Could you reproduce word for word the rows starting at the line containing "766x315 pixels. How" and ending at the last row, leaving out the pictures?

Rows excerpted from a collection
====
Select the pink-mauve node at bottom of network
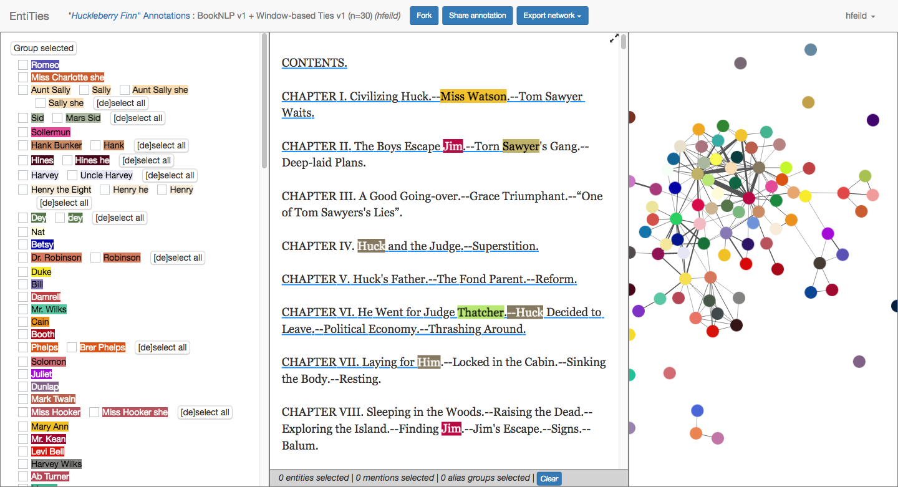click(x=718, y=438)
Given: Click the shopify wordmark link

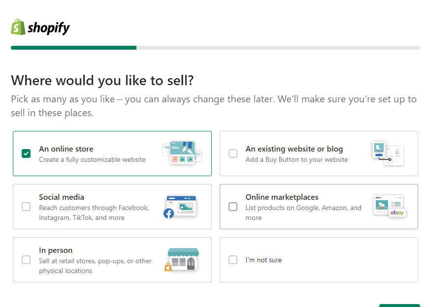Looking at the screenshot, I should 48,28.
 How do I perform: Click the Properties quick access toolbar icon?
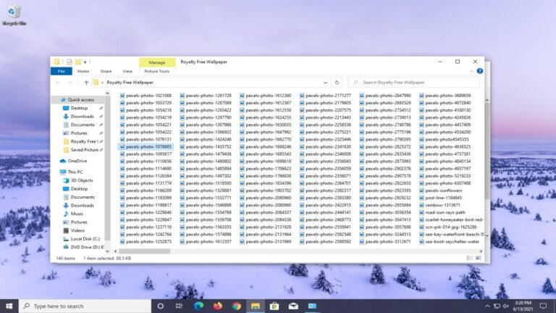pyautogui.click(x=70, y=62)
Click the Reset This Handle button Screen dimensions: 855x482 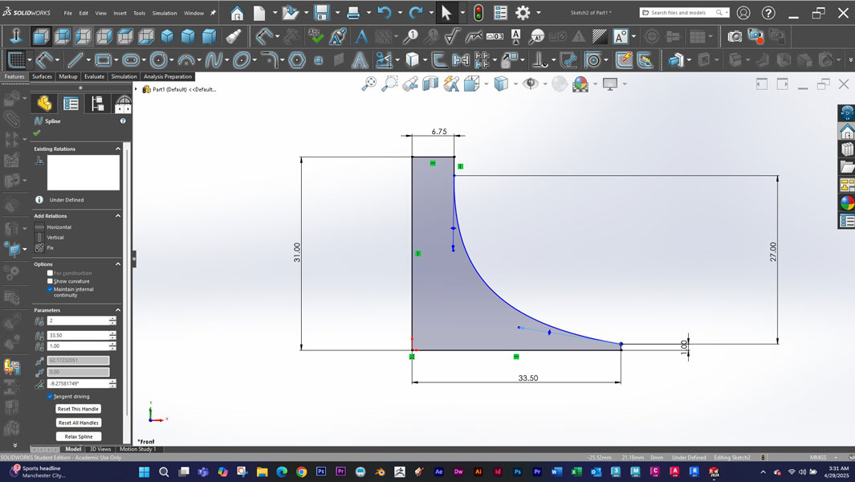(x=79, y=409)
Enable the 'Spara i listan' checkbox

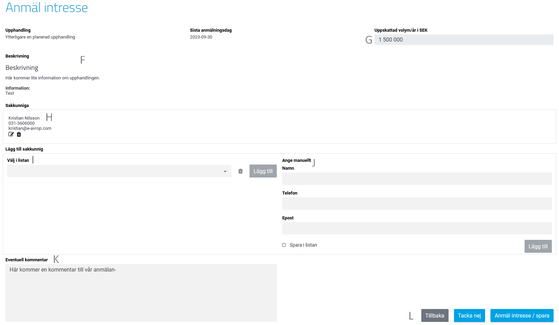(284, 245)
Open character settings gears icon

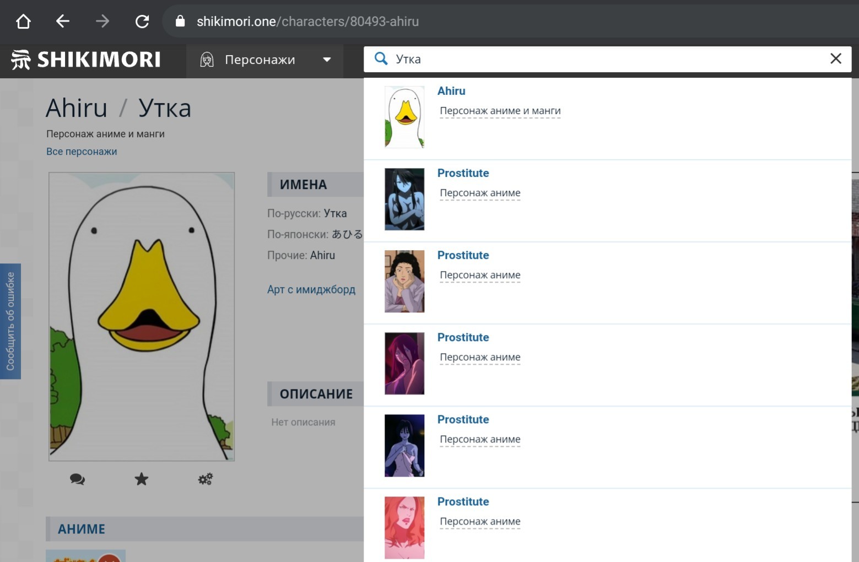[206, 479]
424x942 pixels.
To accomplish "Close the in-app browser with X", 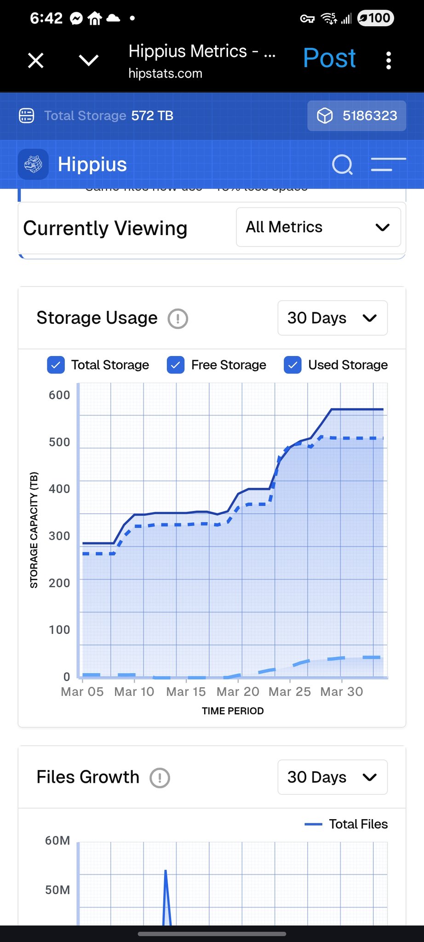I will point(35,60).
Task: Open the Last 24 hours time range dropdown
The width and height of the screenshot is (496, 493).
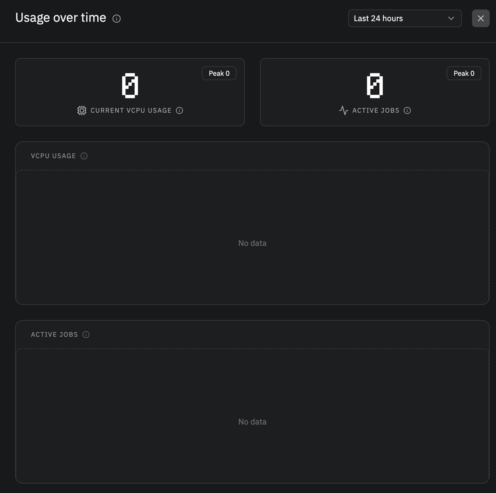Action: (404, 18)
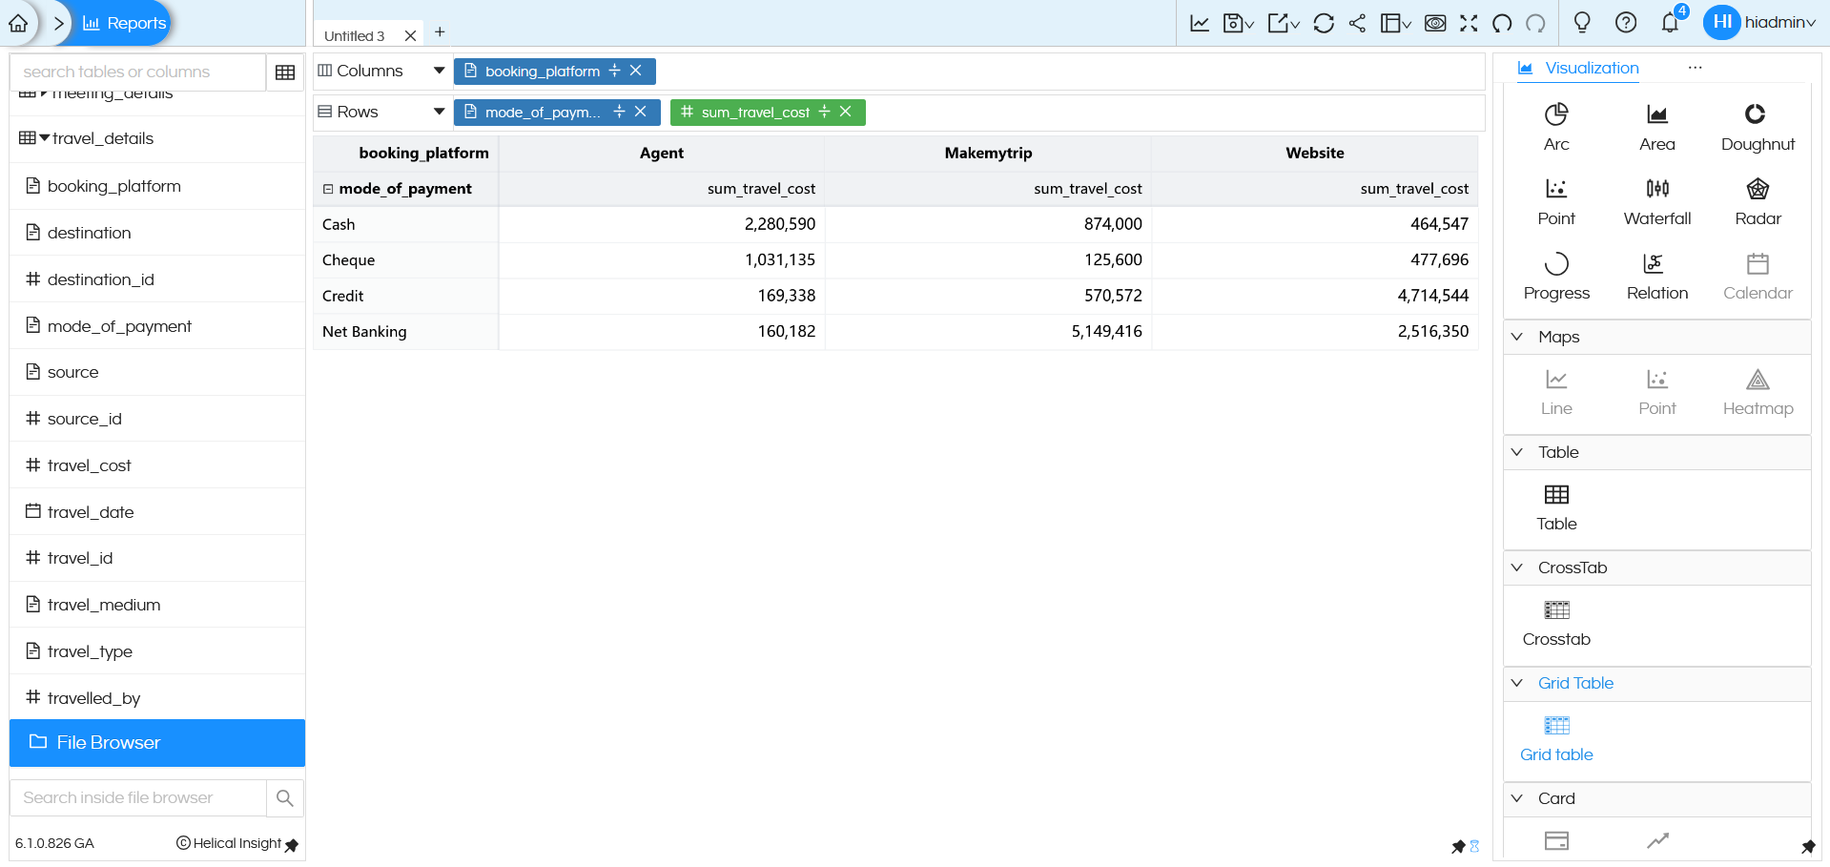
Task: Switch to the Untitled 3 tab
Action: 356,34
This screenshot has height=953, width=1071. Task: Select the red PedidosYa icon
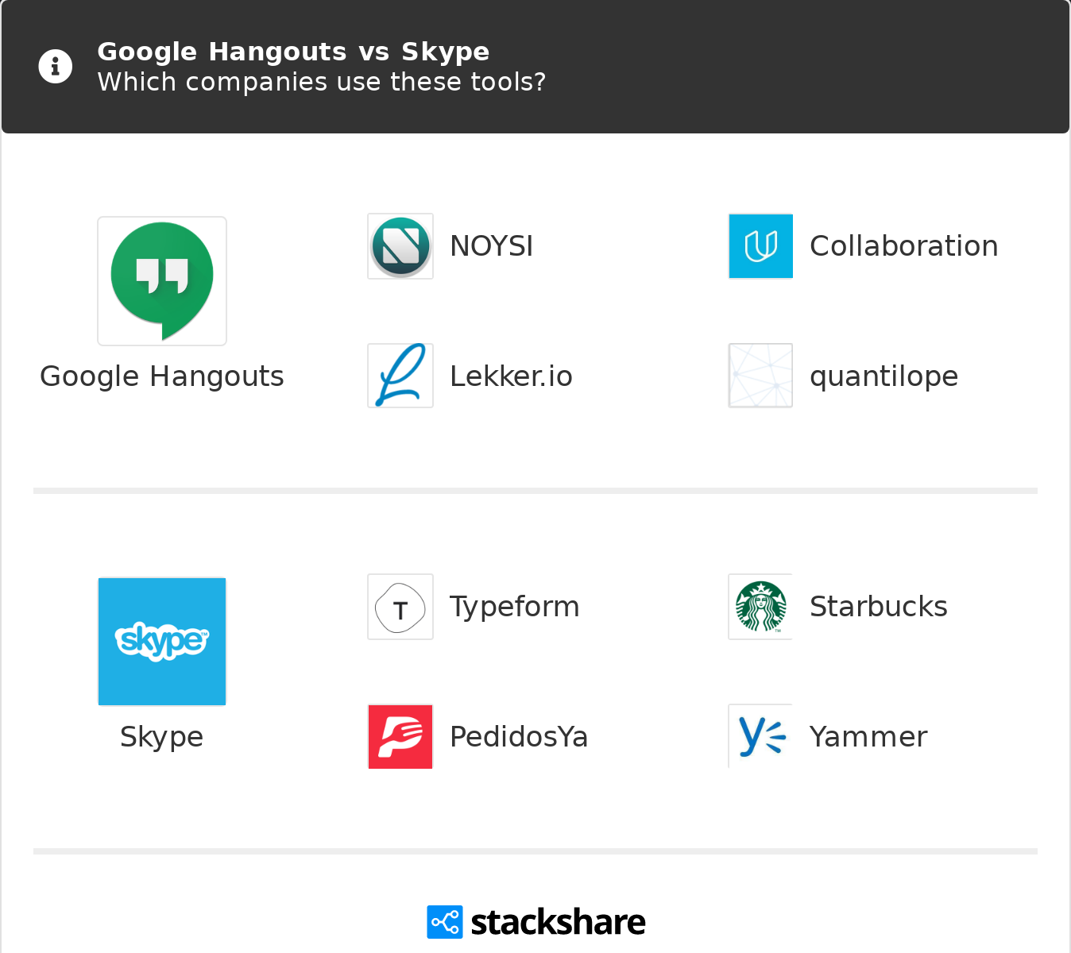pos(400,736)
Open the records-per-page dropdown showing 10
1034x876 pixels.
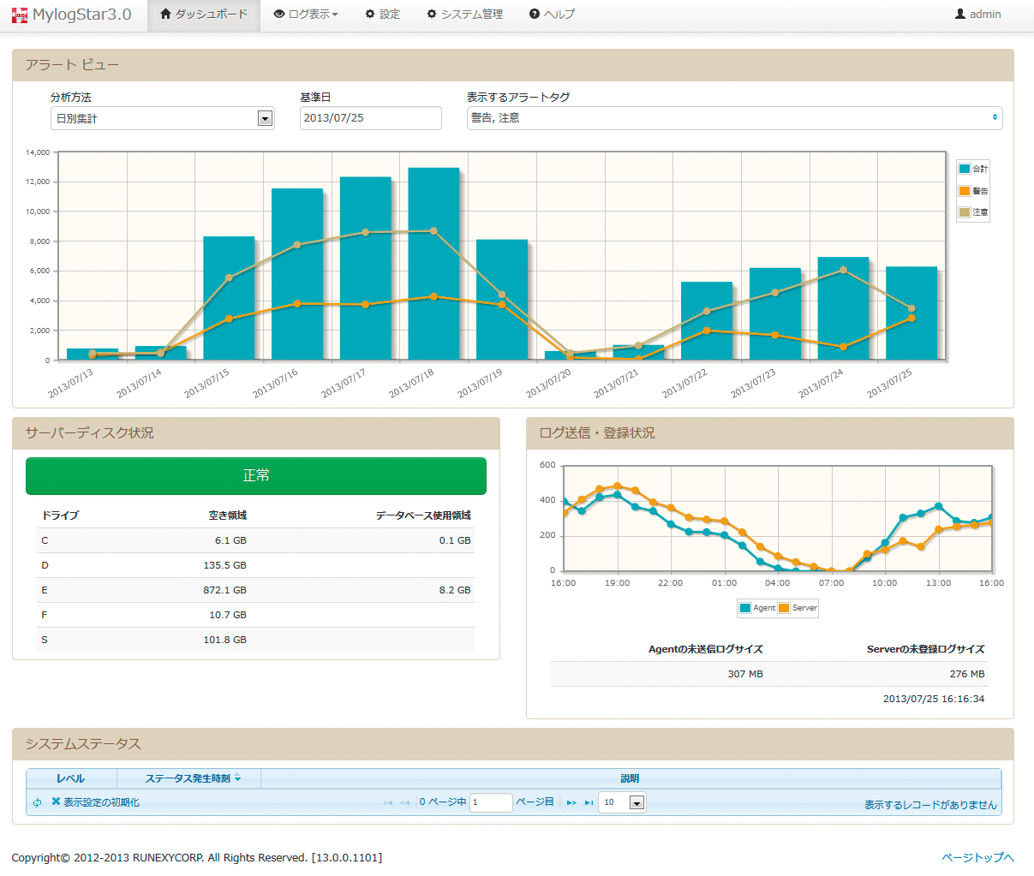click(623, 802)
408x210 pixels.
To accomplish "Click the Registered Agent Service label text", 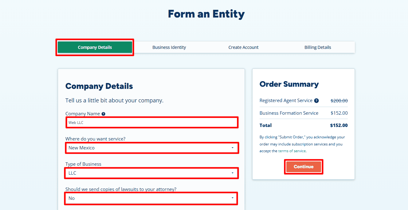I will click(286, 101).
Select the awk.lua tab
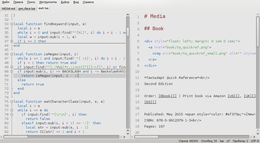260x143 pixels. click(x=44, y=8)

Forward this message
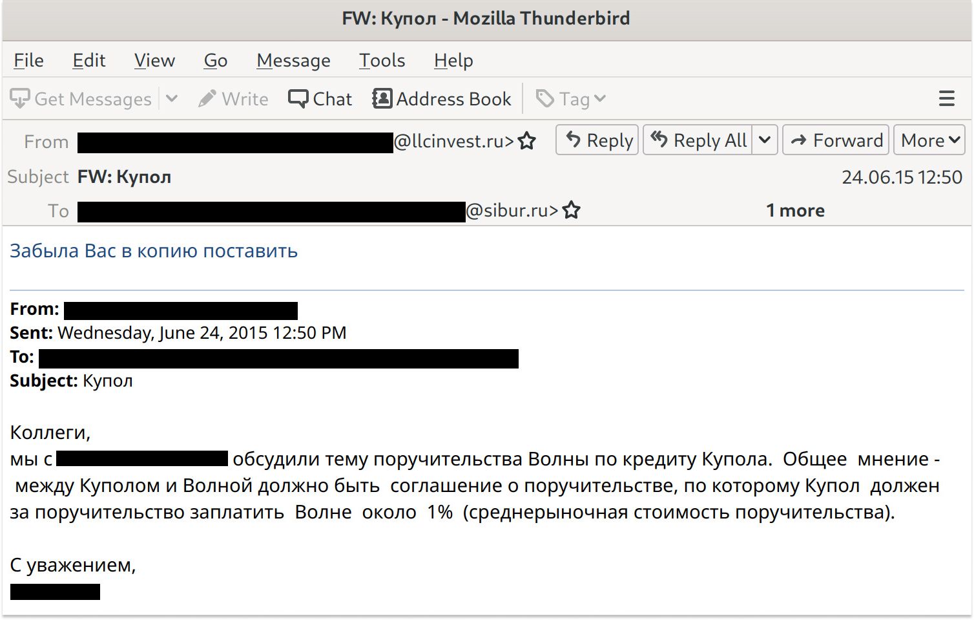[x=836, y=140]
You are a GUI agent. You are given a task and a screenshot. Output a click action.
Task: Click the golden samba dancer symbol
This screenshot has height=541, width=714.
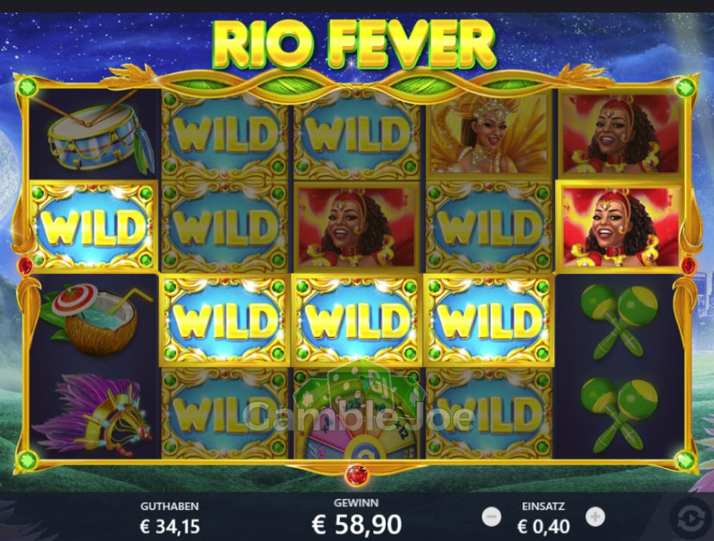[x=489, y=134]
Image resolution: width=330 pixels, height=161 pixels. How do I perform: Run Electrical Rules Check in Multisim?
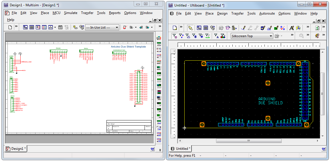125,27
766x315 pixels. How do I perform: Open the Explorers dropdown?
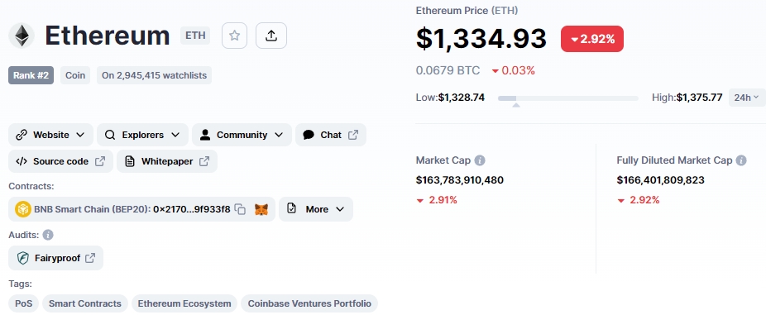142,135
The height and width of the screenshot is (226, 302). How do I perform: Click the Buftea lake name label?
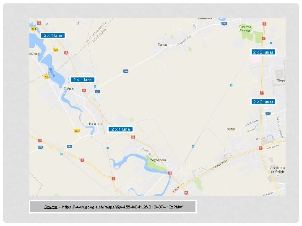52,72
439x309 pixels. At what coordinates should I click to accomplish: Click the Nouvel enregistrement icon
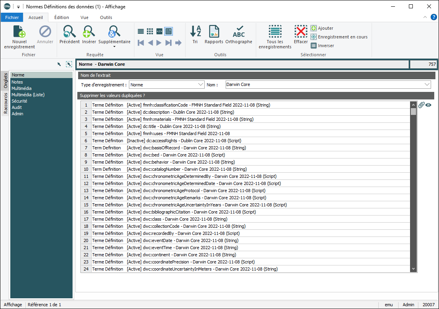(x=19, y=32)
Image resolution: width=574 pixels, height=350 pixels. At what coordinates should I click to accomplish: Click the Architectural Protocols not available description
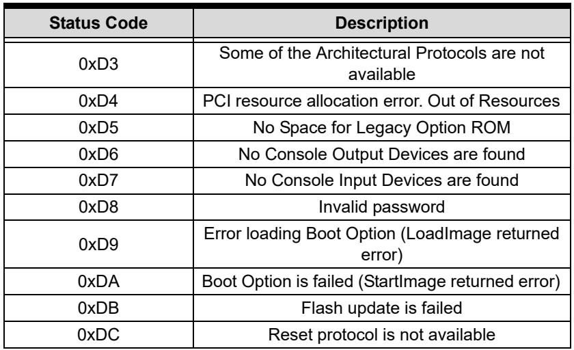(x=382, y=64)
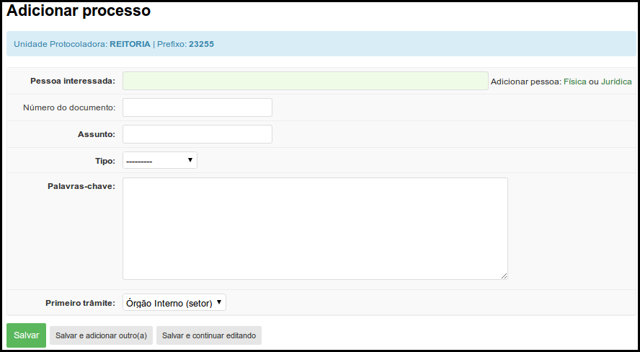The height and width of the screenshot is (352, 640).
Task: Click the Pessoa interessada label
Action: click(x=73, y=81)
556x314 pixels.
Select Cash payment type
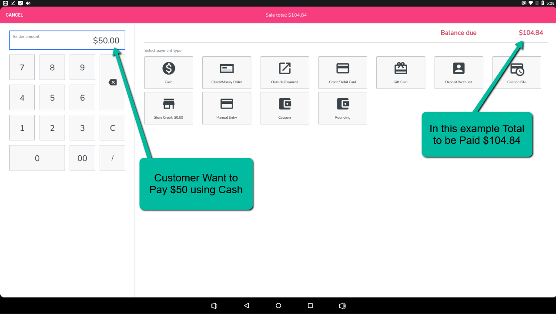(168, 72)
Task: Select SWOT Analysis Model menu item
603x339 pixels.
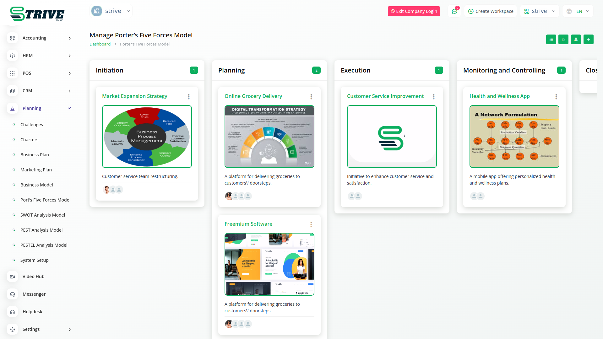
====
Task solution ->
766x315 pixels. How do I perform: Open the Explorers dropdown?
142,135
The height and width of the screenshot is (226, 302). How do I perform: Click the Buftea lake name label?
52,72
439x309 pixels. At what coordinates should I click to accomplish: Click the Nouvel enregistrement icon
(x=19, y=32)
Image resolution: width=574 pixels, height=350 pixels. At what coordinates should I click to accomplish: Click the Architectural Protocols not available description
(x=382, y=64)
The height and width of the screenshot is (352, 640).
Task: Click the Pessoa interessada label
Action: click(x=73, y=81)
556x314 pixels.
Select Cash payment type
(168, 72)
Task: Select SWOT Analysis Model menu item
603x339 pixels.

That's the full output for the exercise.